*** Recorded information
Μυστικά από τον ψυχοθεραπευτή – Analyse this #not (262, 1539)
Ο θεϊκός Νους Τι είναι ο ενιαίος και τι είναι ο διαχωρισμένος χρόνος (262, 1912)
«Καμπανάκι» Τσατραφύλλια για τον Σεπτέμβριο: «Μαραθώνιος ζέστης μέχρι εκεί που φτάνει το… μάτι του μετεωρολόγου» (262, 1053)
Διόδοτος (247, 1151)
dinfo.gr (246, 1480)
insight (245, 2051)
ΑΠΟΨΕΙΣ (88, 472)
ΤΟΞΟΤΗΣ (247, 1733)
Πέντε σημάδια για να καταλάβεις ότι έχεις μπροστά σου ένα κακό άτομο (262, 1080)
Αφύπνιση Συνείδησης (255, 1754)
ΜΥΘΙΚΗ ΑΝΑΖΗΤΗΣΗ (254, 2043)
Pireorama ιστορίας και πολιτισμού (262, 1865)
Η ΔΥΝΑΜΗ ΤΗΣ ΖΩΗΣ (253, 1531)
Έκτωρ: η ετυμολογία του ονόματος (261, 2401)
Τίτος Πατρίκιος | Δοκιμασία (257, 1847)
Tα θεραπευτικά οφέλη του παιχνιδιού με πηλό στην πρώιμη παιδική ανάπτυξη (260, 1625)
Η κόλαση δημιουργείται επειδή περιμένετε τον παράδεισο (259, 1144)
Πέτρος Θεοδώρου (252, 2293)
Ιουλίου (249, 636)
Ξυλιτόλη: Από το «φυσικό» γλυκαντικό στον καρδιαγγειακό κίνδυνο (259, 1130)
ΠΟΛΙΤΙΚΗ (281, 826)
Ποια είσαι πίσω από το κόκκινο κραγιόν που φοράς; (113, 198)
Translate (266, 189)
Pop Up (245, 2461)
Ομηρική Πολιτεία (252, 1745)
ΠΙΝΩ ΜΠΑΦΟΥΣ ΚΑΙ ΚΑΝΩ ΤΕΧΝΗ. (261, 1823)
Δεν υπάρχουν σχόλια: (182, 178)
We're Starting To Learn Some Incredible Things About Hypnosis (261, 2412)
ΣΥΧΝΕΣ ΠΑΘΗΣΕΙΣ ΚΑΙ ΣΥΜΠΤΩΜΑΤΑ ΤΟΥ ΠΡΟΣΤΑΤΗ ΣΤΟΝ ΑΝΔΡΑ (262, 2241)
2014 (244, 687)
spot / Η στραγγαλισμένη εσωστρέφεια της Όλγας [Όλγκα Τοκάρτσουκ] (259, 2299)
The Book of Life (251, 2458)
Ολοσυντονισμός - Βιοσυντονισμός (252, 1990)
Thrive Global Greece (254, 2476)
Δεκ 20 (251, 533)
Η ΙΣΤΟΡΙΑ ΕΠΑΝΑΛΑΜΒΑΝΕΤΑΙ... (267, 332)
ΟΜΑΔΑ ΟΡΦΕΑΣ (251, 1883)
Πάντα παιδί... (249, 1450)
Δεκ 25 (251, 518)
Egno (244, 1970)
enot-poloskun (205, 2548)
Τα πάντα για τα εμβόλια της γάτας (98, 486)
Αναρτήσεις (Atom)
******
The line with "2014 (244, 687)", the last line of the data above, and every line between them should be duplicated exactly, with nothing else.

2014 (244, 687)
spot / Η στραγγαλισμένη εσωστρέφεια της Όλγας [Όλγκα Τοκάρτσουκ] (259, 2299)
The Book of Life (251, 2458)
Ολοσυντονισμός - Βιοσυντονισμός (252, 1990)
Thrive Global Greece (254, 2476)
Δεκ 20 (251, 533)
Η ΙΣΤΟΡΙΑ ΕΠΑΝΑΛΑΜΒΑΝΕΤΑΙ... (267, 332)
ΟΜΑΔΑ ΟΡΦΕΑΣ (251, 1883)
Πάντα παιδί... (249, 1450)
Δεκ 25 (251, 518)
Egno (244, 1970)
enot-poloskun (205, 2548)
Τα πάντα για τα εμβόλια της γάτας (98, 486)
Αναρτήσεις (Atom)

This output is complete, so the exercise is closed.